Concerning the allocation of secondary schools in Brighton and Hove, at this moment, I am waiting.

By the time this reaches you, the letter telling us the school my son has been allocated to will already have arrived but, for now, today is the day and I am waiting.

My son is at school waiting.

And though we know the outcome, all we can do is wait.

My 11-year-old son walked to school with his brother and me this morning (he's usually too grown up for that now).

His life is about to move on and he's uncertain of how it will feel. In his innocence, he believes that, having been asked to visit a number of schools (six actually), and to put three preferences, he will surely get one of the schools we wrote on the form.

I struggle to find a rational explanation for why this might not happen. It does not help him to know it is a trick of geography.

He believes people in charge can find better answers than that.

It is a fragile time. The move to secondary school is a huge, daunting, unknown.

For both parents and children, the next few months should be a time of preparation - a chance to savour the last moments of primary school whilst gradually letting go and moving on.
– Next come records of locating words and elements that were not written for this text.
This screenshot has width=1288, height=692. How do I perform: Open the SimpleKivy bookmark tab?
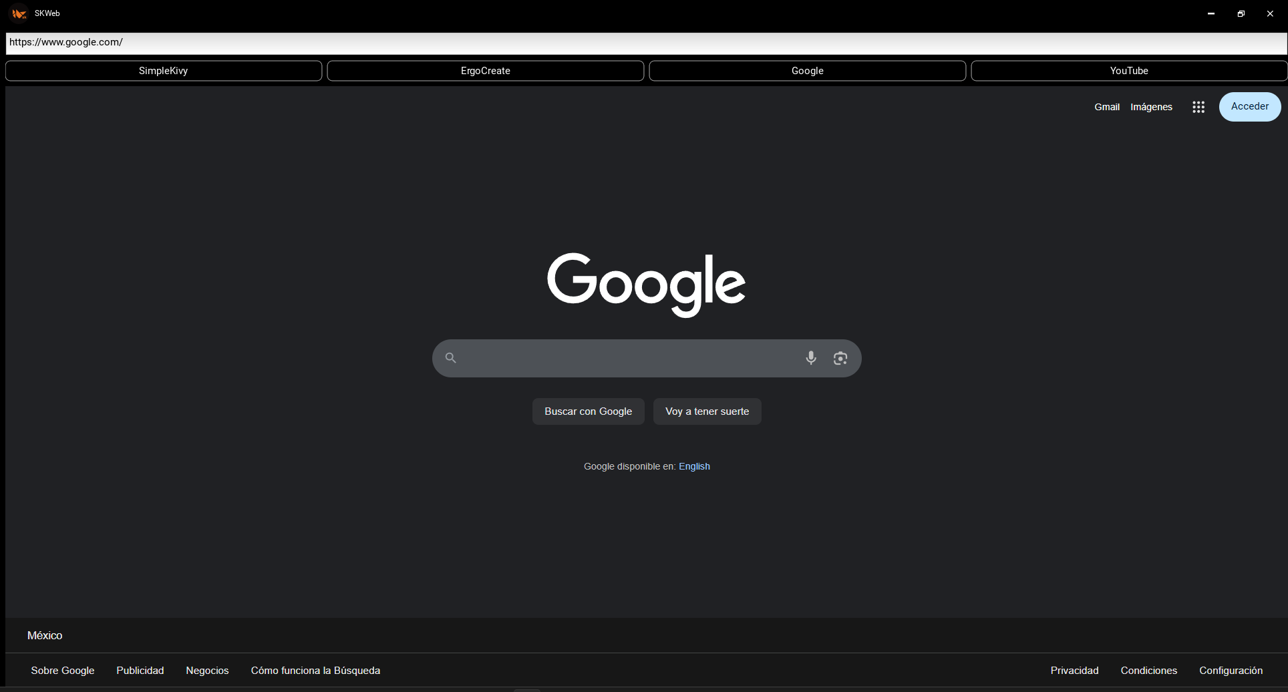(x=164, y=71)
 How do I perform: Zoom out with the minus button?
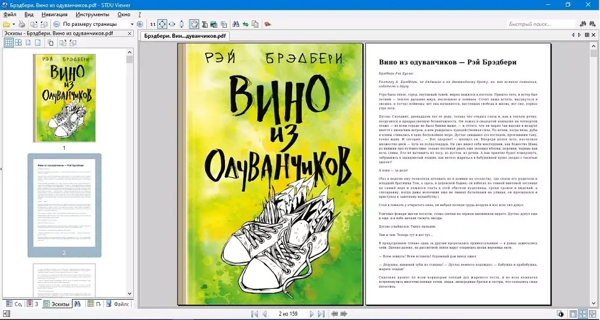point(56,24)
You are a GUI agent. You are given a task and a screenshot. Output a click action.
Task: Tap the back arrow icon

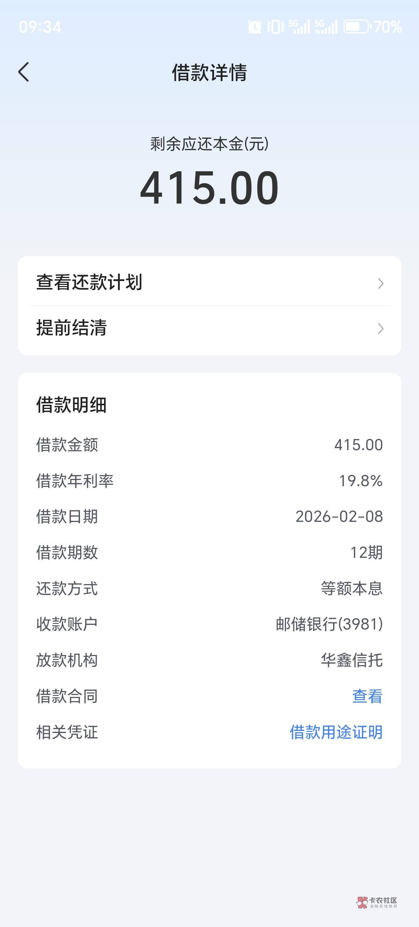(x=24, y=72)
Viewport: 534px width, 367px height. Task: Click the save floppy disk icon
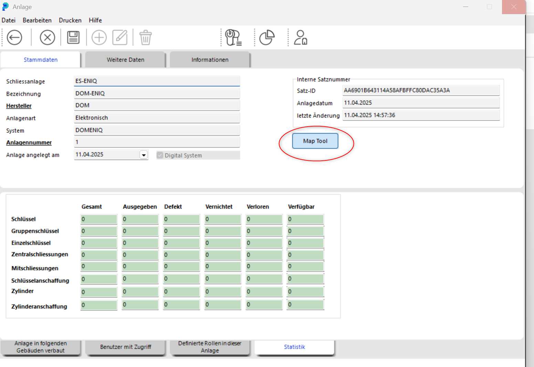pos(73,38)
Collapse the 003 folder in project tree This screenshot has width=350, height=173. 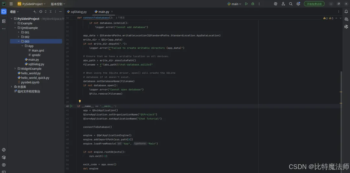(x=19, y=41)
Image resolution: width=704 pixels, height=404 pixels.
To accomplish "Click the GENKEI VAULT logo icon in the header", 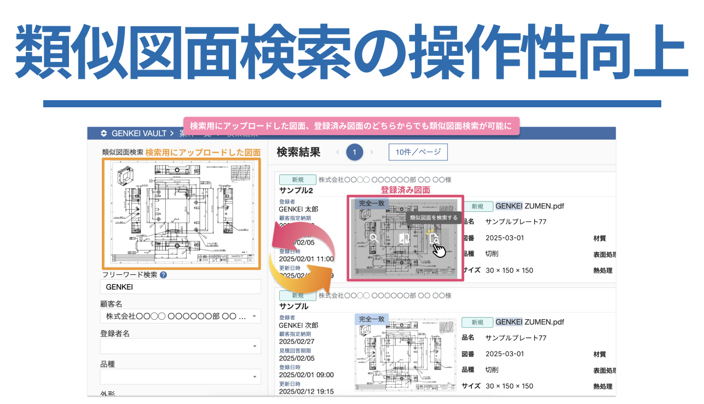I will pyautogui.click(x=104, y=133).
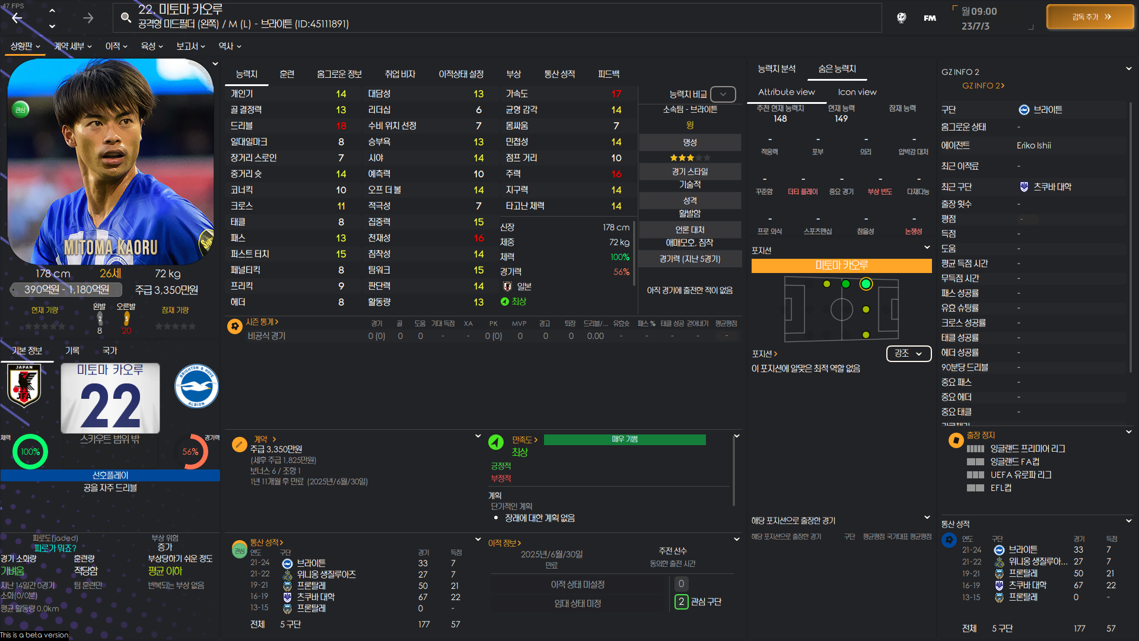Click the forward arrow navigation icon
Viewport: 1139px width, 641px height.
(x=88, y=18)
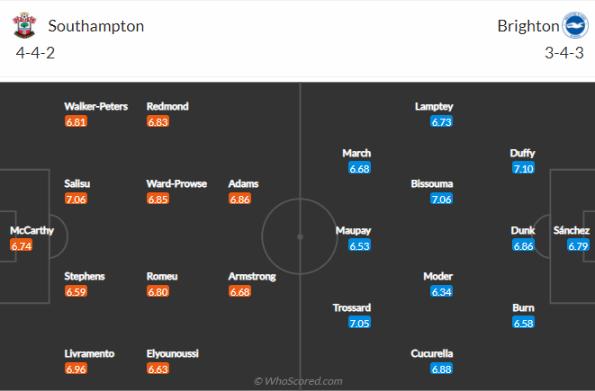
Task: Click player name Armstrong
Action: click(x=252, y=276)
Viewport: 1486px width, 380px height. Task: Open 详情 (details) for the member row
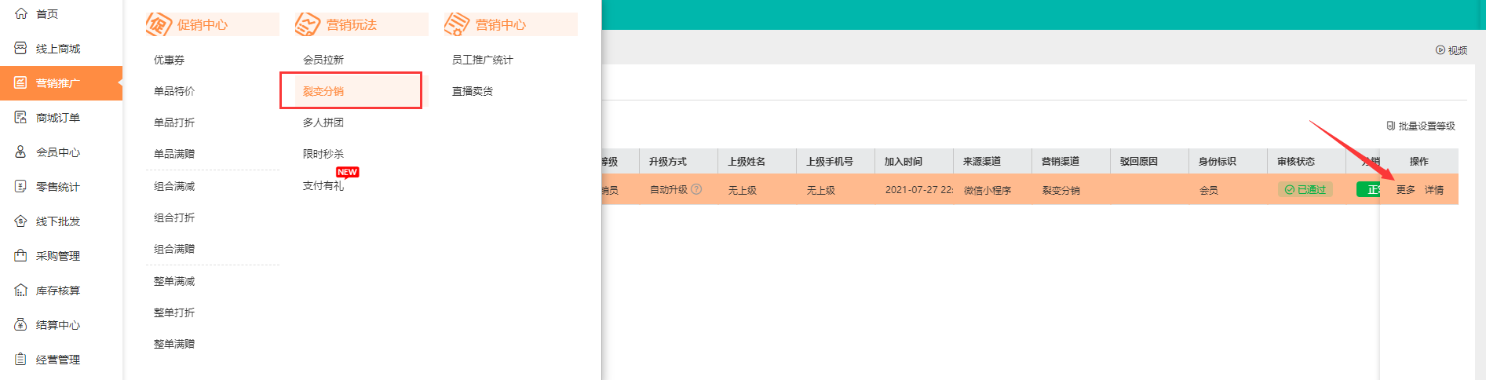point(1434,190)

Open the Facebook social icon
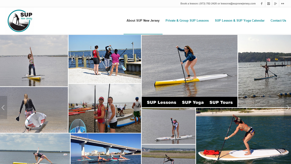[262, 3]
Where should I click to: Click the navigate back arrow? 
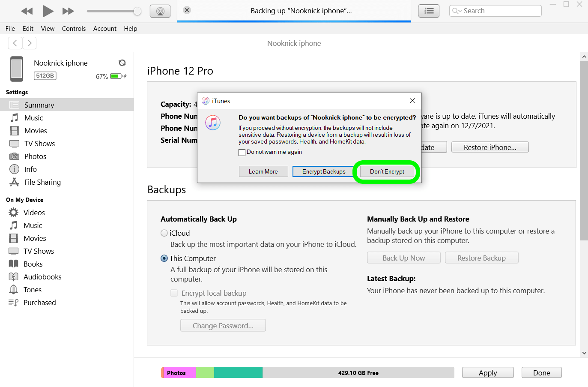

But for many families across the city, the next months will be spent stressfully working on appeals, followed by more anxious waiting.

At the end of the day, is it right my child's future might depend on how articulate we are, on how well we are able (or not) to win an argument?

The current process of secondary school allocation is clearly unfair. Something has to change so, for anyone out there with younger children, now is the time to speak up.